Bahkan dalam RAPBN 2013 dalam subjudul pendidikan murah yang terjangkau, masih dibuka dengan kalimat ‘ Sumber daya yang andal dan terdidik ‘. Padahal kata sumber daya manusia dalam prinsip kedua reformasi pendidikan telah diganti menjadi manusia sebagai subyek pembangunan yang seutuhnya.
Pendidik Utomo Dananjaya dari Universtitas Paramadina melihat konteks Presiden SBY menegur anak yang tertidur di depan umum sewaktu upacara Hari Anak Nasional, justru tidak memahami prinsip kebebasan anak. Anak anak yang lelah menunggu Presiden dari pukul 6 pagi, tentu berbeda dengan orang tua yang tahan menunggu berjam jam. Artinya sejak dinipun pemimpin kita justru tidak menghargai sifat dasar anak anak.
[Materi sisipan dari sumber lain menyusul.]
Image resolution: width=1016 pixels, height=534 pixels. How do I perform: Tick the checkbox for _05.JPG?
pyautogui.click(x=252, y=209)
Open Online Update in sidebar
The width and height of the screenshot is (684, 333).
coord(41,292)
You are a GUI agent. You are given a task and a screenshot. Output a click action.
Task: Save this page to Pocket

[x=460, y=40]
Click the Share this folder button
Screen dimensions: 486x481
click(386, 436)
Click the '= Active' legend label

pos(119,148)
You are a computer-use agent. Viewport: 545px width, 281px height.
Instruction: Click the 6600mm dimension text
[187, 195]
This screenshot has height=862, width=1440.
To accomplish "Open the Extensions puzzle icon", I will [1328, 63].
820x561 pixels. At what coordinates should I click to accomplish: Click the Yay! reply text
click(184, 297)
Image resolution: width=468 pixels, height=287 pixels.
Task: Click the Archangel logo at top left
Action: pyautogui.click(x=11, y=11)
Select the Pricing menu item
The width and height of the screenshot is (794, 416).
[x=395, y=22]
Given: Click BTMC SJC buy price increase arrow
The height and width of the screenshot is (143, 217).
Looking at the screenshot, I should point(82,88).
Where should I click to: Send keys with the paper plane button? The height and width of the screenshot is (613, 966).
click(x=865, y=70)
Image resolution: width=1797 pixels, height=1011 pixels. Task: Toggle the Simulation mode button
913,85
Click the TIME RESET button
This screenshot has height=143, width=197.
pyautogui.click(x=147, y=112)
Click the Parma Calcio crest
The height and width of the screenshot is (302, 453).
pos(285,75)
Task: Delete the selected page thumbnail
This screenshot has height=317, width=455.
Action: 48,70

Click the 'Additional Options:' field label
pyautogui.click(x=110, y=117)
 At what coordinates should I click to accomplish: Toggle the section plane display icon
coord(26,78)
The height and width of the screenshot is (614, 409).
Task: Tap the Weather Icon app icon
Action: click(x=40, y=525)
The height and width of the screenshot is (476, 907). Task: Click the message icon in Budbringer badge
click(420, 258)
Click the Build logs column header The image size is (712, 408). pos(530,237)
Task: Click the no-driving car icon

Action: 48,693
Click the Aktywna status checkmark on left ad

Bung Karno pernah sekali waktu menolak tekanan perusahaan Multinasional seperti Stanvac atau Caltex. Ia tak mau membuka lebih luas ladang ladang eksplorasi minyak di Indonesia, karena alasan sederhana. ‘ Saya menunggu Indonesia memiliki insinyur insinyur sendiri, sebelum saya mengijinkan memperluas pengeboran minyak “.

Kini kita bukan saja menghasilkan Insinyur, tapi dokter, sarjana hukum, ekonom, ahli pesawat terbang dan berbagai macam keahlian. Namun kita masih saja gagal menghasilkan pendidikan yang murah dan berkualitas.
Kita masih belum mampu menyediakan buku buku murah. Padahal rakyat yang gemar membaca sudah merupakan asset bagus bagi pendidikan. Kita bisa mencontoh India, yang bisa menghasilkan buku buku dengan harga sangat murah yang terjangkau masyarakat miskin.
Bagi pembuat kebijakan di negeri ini, memberi subsidi pada sektor konsumtif seperti bahan bakar, pangan atau infrastruktur. Jauh lebih menarik dan popular daripada memberi subsidi ke percetakan buku buku.

Bagi yang mampu, lebih rela mengirim anak anaknya belajar pada guru guru asing di sekolah Internasional atau sekolah sekolah plus. Sementara mereka, sebagian besar yang tidak mampu, hanya bersekolah ala kadarnya, sehingga tetap menjadi kuli pada akhirnya. Ironisnya pendidikan justru menciptakan jurang pemisah kelas kelas sosial di masyarakat.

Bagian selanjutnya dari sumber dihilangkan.